Alarms have three states: OK (no alarm condition is present), Warning, and Critical. Warning and critical are error states.

  • By default, alerts are sent twice for each severity level, i.e., the change in alarm state from OK to Warning, OK to Critical, Warning to Critical, or Critical to Warning. You can change the default frequency and escalation time period (half an hour) of alerts.
  • You can enable an OK alert when the alarm condition is no longer present, i.e., when the state changes from Critical to OK or Warning to OK.

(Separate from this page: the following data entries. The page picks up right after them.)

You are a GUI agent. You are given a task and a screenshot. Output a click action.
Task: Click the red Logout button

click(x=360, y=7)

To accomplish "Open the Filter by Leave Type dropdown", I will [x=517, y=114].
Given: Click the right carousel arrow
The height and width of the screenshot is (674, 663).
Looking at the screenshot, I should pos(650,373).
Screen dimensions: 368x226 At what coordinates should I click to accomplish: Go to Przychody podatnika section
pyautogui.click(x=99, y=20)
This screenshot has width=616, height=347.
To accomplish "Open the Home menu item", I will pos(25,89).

Selecting all vs. specific cities or agents

You can set up your alarms based on data points from geographical locations (cities) or agents. If you choose alerts by cities, you can include/exclude data points from certain cities. Likewise, if you choose alerts by agents, you can include/exclude data points collected by certain agents. If your measurement is deployed in such a way that there is one agent per city, there is no substantive difference in choosing geographical locations or agents. However, if your measurement is carried by a number of different agents in the same city, alerting by agents allows more precise control in the data points included/excluded from alert calculations. 

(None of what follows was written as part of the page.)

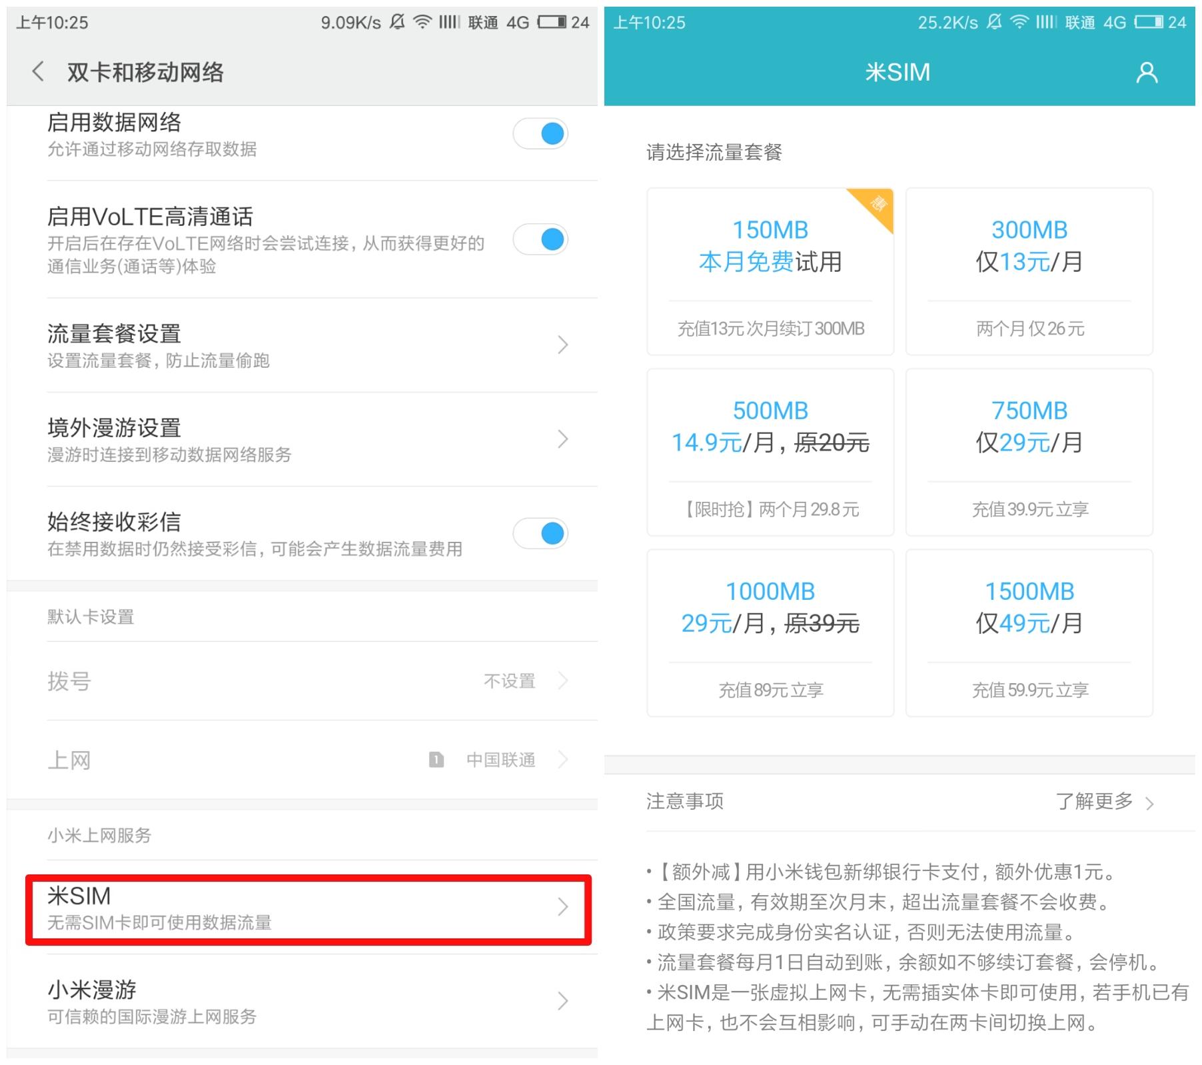Open 拨号 default card setting
This screenshot has width=1202, height=1065.
pos(300,681)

Content and format of alerts

You can customize the format and content of alert emails. For more information, see Email Layout.

Alarm summary

The Summary tab shows:

  • Enabled alarms with performance and availability values as compared to alarm thresholds
  • Disabled alarms are listed and denoted with icons; temporarily disabled alarms are listed with threshold levels. 

Performance or availability alerting can be disabled by unchecking the Performance Alarms Enabled or the Availability Alarms Enabled boxes in alarm settings.

A suspended alarm is listed as temporarily disabled in the alarm summary. Unlike disabling an alarm, suspension is in effect for a maximum of 24 hours, and the alarm is automatically resumed after the suspension period. Disabled alarms must actively be re-enabled for alerting to be resumed.

Alarms are also listed as temporarily disabled during a maintenance window.

  • Current performance and availability threshold settings (for enabled and temporarily disabled alarms)
  • The current actual performance and availability values for enabled alarms

Note

Alarms for measurements that have expired in the Keynote Service Center (KSC) do not show up in the alarm summary. But when the measurement is reactivated, the alarm(s) will be visible again with the last saved settings.

If an alarm has warning (yellow) or critical (maroon) levels of performance or availability, you can hover over the alarm name to see the sequence of alerts sent. The most recent alerts are listed first. The image below shows a series of warning and OK alerts leading up finally to a warning, and then a critical alert.

Click an alarm Alias to view performance and availability trend graphs for the last 24 hours.